Qui fait Le tunnel aux pigeons charmant et engageant et totalement dépourvu de friction, même dans les endroits où vous pourriez sentir qu’il y a plus à tirer de Cornwell avec un peu de cajolerie ou de pression. Malgré des éléments de son passé qui suggèrent le contraire, Cornwell apparaît ici exclusivement comme un homme distingué, poli et Le tunnel aux pigeons est un documentaire raffiné et raffiné, qui n’aurait probablement pas laissé le regretté auteur se sentir trop exposé. Les multiples enfants Cornwell crédités comme producteurs sont sûrement d’accord.
Honnêtement, c’est difficile de savoir en regardant Le tunnel aux pigeons ce dont Cornwell aurait pu se méfier. Le titre du documentaire vient du titre des mémoires de Cornwell. La signification du titre et son autobiographie générale sont des histoires que Cornwell a souvent présentées sur lui-même – de son éducation avec une mère absente et un père criminel, à ses insécurités étant éduqué dans des environnements chics où il ne semblait jamais s’intégrer, à la dualité de identité qu’il a développée et qui lui a bien servi d’abord dans le renseignement britannique, puis en tant qu’auteur de thrillers emblématiques comme L’espion venu du froid et Espion soldat bricoleur tailleur.
Les conversations ici se concentrent davantage sur les parents de Cornwell et sa fascination pour les traîtres comme Kim Philby, avec une analyse limitée livre par livre qui semble principalement refléter les préférences personnelles de Morris. Lorsque Morris sent que Cornwell colle un peu trop à son scénario autobiographique, le réalisateur donne un coup de coude, mais sans agenda évident.

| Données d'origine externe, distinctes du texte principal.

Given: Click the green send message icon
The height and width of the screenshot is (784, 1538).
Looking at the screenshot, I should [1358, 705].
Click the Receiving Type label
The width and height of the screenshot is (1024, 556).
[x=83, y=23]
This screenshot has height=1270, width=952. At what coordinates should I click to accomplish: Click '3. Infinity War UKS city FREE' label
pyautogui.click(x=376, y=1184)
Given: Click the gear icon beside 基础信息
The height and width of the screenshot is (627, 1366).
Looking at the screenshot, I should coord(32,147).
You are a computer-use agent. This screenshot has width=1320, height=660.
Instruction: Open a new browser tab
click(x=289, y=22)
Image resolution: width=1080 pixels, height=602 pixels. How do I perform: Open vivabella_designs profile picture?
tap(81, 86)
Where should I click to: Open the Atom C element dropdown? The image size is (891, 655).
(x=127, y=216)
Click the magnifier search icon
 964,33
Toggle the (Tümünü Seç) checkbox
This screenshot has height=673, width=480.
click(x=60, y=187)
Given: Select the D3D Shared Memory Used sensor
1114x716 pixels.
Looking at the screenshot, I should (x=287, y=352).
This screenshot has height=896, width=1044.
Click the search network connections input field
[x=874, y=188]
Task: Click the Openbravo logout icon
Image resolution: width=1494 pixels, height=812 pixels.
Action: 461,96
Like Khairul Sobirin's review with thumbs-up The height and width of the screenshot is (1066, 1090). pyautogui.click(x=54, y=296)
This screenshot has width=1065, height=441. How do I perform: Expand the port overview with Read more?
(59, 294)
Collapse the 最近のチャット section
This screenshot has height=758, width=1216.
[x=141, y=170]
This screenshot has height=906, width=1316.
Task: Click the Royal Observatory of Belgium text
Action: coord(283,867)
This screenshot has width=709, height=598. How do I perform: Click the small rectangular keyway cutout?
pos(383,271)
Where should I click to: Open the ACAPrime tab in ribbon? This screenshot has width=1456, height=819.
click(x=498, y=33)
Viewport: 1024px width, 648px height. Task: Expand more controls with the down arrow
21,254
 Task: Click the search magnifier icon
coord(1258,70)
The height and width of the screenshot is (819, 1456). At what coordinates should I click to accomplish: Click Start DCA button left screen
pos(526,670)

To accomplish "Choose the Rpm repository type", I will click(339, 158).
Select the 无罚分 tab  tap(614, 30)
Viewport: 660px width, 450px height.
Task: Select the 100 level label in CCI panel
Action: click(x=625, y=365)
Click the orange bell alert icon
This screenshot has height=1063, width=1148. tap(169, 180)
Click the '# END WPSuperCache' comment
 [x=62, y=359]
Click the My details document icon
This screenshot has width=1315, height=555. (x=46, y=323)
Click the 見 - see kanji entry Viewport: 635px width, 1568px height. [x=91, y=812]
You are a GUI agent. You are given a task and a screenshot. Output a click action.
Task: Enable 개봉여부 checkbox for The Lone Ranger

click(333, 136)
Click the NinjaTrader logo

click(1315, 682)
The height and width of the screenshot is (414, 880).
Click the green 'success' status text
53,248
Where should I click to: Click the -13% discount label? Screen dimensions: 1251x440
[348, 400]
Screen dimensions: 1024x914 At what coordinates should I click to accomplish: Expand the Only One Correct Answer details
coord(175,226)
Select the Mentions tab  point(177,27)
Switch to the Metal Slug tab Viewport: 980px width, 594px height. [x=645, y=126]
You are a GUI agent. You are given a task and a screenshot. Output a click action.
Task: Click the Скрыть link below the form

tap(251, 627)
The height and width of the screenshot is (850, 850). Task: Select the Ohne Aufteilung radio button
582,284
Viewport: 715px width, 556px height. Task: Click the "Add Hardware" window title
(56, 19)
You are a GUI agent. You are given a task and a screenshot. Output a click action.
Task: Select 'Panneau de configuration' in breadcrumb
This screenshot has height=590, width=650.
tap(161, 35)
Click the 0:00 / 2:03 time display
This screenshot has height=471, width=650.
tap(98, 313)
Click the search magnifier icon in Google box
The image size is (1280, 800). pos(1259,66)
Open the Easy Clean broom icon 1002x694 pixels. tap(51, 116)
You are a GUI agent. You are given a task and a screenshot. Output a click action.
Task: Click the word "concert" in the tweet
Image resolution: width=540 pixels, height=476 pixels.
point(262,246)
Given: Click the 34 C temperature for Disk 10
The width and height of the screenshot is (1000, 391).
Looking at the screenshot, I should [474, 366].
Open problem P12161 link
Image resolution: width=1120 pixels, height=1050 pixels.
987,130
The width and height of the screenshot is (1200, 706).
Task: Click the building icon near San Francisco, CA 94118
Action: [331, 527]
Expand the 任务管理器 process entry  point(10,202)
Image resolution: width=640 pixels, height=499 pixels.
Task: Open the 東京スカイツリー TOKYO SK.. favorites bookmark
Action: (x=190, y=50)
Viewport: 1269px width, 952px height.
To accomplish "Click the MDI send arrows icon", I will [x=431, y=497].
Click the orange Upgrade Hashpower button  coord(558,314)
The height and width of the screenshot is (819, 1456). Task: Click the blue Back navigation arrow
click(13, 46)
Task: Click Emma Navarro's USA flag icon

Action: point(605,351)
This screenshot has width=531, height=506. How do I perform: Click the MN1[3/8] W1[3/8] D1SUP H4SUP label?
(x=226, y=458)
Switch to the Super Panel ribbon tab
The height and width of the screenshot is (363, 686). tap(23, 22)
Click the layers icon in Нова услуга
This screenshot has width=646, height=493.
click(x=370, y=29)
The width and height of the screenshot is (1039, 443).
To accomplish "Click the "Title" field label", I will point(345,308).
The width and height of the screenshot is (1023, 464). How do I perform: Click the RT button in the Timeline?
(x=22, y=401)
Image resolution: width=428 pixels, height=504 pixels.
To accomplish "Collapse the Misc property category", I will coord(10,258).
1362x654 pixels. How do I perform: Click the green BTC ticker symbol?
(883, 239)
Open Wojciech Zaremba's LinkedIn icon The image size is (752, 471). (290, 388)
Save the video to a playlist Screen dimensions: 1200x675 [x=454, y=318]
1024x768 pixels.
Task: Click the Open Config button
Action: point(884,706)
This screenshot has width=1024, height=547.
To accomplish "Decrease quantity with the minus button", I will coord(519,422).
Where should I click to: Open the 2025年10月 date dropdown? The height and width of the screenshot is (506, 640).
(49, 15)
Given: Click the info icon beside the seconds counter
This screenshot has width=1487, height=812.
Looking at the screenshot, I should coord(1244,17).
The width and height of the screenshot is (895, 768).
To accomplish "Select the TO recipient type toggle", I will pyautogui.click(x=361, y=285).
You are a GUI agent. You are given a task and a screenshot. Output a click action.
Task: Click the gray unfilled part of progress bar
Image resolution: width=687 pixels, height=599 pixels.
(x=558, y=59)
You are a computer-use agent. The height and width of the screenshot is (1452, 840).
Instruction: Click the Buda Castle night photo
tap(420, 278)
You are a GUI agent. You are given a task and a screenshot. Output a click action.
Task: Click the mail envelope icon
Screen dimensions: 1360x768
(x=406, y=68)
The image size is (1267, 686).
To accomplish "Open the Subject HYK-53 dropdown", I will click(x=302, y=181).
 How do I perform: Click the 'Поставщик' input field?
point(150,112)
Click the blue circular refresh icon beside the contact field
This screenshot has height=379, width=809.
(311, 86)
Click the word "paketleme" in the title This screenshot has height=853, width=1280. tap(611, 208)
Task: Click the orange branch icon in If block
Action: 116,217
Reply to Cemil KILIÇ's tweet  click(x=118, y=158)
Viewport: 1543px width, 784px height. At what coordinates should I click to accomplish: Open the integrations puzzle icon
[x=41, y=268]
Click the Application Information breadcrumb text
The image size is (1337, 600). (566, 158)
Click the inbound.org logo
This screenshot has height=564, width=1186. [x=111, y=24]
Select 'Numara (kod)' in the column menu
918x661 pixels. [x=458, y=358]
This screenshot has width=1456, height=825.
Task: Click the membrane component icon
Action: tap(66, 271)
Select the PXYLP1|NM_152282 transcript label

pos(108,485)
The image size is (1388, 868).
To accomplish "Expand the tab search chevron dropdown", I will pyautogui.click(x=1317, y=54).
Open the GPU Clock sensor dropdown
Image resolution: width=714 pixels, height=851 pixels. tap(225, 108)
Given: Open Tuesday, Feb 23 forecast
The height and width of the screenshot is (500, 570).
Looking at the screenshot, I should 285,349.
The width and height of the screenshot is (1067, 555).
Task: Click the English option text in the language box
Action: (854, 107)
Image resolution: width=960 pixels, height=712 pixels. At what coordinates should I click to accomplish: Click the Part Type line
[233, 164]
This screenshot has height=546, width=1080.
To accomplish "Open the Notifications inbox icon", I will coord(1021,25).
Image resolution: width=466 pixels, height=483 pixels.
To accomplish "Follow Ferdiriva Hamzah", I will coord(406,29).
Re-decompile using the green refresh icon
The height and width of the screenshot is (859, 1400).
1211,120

Le plus souvent, il se penche sur des interprétations que Cornwell rejette par des raffinements subtils et amicaux ou avec lesquelles il est simplement d’accord, avec le sourire d’un homme heureux d’être vu et compris, mais peu désireux de creuser plus profondément.
S’il y a des suggestions que Morris fait à propos du fabulisme de Cornwell ou de ses manipulations du récit, aucune motivation concluante n’en émerge. On ne sait pas non plus pourquoi le seul sujet autour duquel Cornwell érige une barrière est sa vie amoureuse. Rien sur les tendances politiques de Cornwell, qui sont devenues de plus en plus franches plus tard dans sa vie, n’est abordé le moins du monde, même si sa désillusion à l’égard des renseignements britanniques et de la guerre froide est gentiment reconnue.
En général, Morris traite Cornwell et son histoire non pas comme un interrogatoire mais comme un fil à dérouler avec des reconstitutions dans le style d’un thriller de John le Carré – le récent film de Steve James Un Sp compatissantoui a employé une tactique similaire – parfaitement photographiée par Igor Martinović. Morris s’appuie fortement sur certaines vanités visuelles : les acteurs de la reconstitution sont constamment filmés dans des couloirs claustrophobes, tandis que la bibliothèque dans laquelle Cornwell est filmé semble souvent se fragmenter derrière lui.
Tout cela est lié par une partition captivante de Philip Glass, avec Paul Leonard-Morgan, une composition atonale à couper le souffle qui à la fois est troublante et met instantanément les fans à l’aise dans un film d’Errol Morris.
Le tunnel aux pigeons trouvera sa plus grande audience en streaming sur Apple TV+, où il pourra être regardé en tandem avec le pastiche d’espionnage post-le-Carré de Chevaux lents.